--- Work order ---
Within the listing, how many lines include "устройства"? Please answer with a bare number.

--------------------

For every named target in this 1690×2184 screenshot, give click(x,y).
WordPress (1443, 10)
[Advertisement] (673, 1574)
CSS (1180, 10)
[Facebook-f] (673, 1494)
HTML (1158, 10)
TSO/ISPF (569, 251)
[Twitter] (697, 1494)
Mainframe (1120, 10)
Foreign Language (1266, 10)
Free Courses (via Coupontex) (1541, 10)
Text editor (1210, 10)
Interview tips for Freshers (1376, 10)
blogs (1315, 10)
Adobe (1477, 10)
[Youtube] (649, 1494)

--------------------

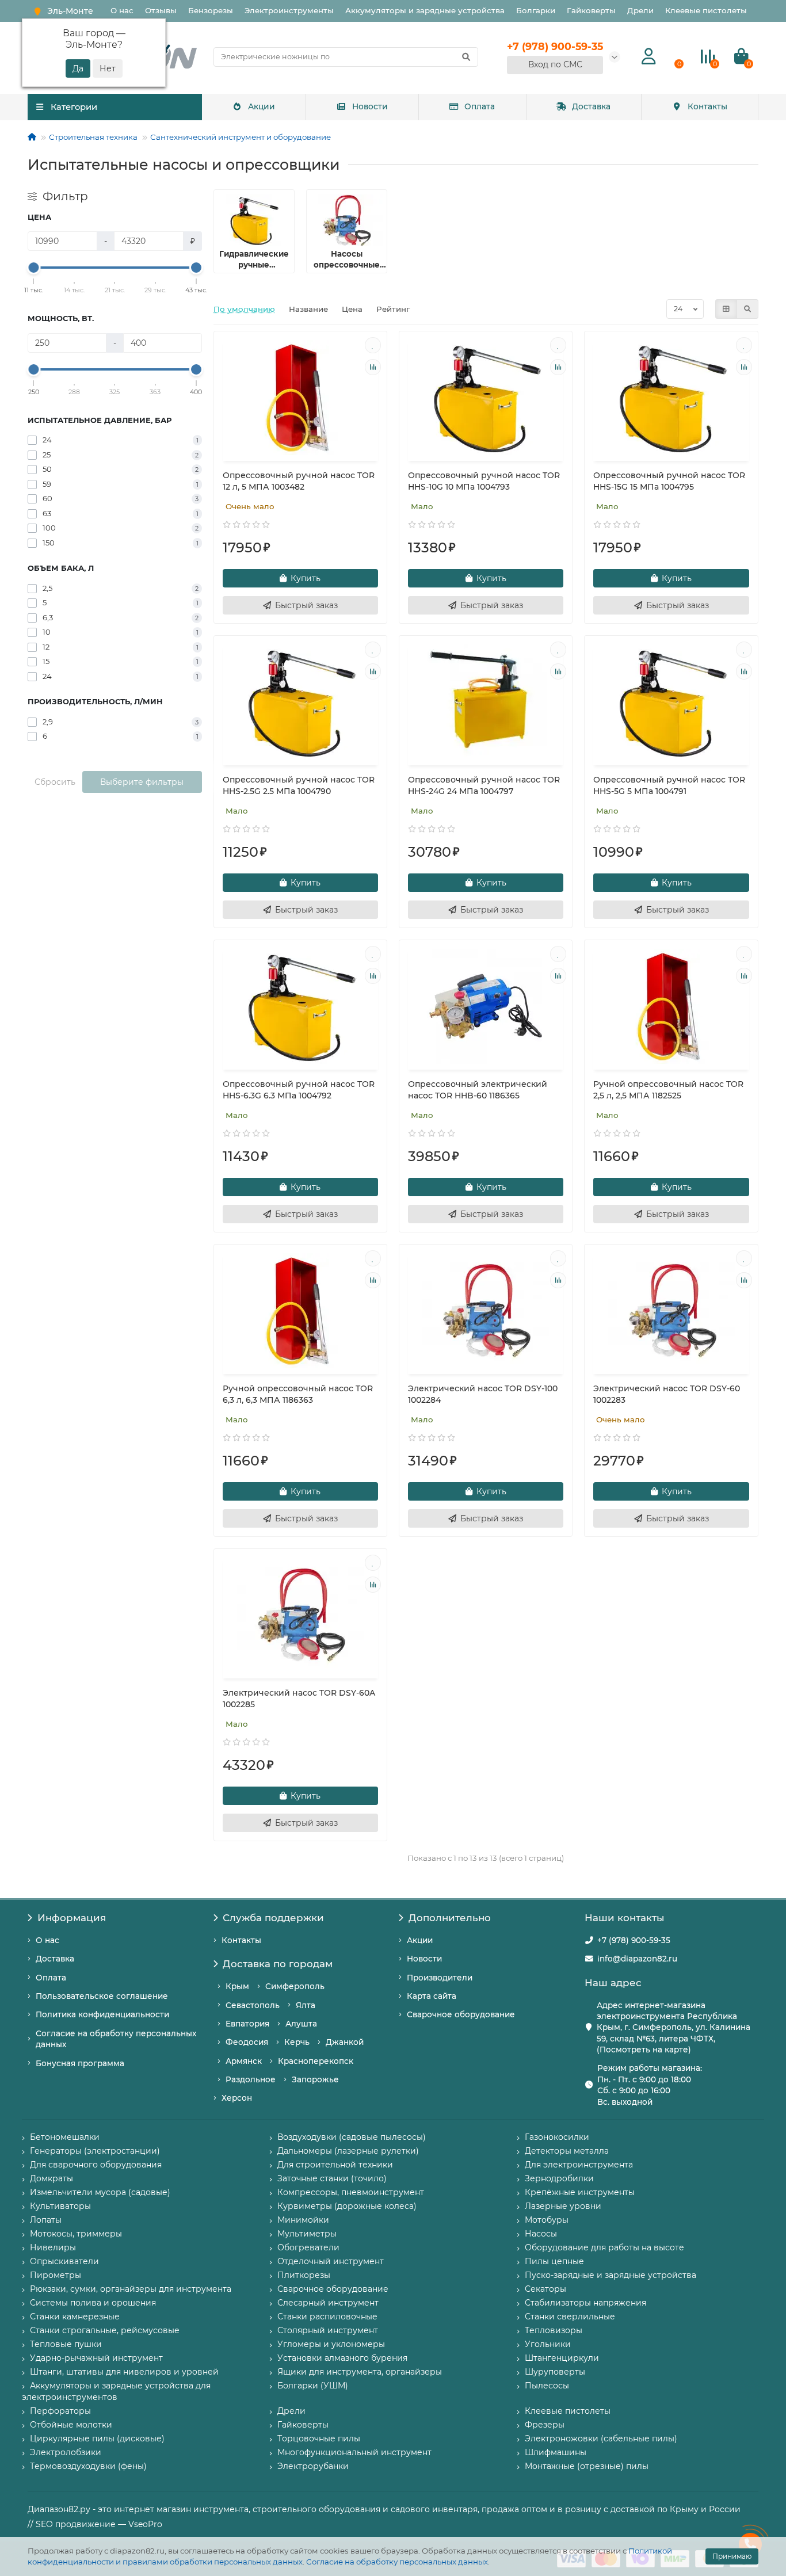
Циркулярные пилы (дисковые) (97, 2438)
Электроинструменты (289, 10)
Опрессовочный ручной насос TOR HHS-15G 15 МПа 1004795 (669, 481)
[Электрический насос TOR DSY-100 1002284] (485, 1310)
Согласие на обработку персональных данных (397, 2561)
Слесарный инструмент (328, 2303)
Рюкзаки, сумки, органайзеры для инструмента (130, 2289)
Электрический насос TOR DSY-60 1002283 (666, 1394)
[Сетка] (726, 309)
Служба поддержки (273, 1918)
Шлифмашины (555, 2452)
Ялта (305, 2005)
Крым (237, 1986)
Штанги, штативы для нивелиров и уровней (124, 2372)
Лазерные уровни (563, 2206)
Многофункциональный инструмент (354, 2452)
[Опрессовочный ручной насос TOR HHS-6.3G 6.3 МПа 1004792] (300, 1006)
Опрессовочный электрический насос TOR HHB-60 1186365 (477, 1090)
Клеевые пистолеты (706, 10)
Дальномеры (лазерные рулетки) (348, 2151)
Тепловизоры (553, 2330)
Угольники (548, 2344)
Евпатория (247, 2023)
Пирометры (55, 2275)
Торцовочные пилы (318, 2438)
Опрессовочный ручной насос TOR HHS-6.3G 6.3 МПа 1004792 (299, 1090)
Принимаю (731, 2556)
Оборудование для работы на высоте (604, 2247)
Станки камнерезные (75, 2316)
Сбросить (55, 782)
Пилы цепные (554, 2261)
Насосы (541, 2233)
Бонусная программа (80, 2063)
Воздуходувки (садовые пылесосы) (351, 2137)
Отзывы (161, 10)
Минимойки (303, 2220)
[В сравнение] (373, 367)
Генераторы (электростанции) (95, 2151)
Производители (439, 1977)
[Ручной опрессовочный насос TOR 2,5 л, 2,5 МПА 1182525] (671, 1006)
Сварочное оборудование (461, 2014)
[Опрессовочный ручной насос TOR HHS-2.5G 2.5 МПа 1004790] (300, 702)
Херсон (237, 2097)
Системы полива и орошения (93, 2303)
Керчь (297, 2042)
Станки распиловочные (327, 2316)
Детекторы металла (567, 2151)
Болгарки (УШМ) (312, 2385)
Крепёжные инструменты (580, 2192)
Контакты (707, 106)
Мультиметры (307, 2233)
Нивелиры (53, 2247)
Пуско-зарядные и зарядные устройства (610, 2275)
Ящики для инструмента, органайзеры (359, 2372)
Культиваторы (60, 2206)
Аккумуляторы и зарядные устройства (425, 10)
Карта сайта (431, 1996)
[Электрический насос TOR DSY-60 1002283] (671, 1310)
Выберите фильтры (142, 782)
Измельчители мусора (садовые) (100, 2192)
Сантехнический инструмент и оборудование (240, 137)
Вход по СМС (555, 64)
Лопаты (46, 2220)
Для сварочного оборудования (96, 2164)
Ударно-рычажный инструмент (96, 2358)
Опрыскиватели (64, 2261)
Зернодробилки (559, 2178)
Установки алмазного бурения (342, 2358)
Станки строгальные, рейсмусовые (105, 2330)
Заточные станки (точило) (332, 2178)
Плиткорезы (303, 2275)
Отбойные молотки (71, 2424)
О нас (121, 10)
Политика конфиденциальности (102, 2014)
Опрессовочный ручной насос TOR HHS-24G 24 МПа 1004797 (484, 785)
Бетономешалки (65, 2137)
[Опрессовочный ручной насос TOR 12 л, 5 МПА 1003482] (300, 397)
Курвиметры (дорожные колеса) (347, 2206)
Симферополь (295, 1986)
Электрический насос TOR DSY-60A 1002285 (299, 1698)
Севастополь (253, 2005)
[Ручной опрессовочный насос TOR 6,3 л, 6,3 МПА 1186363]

--------------------

--- Response area ---
2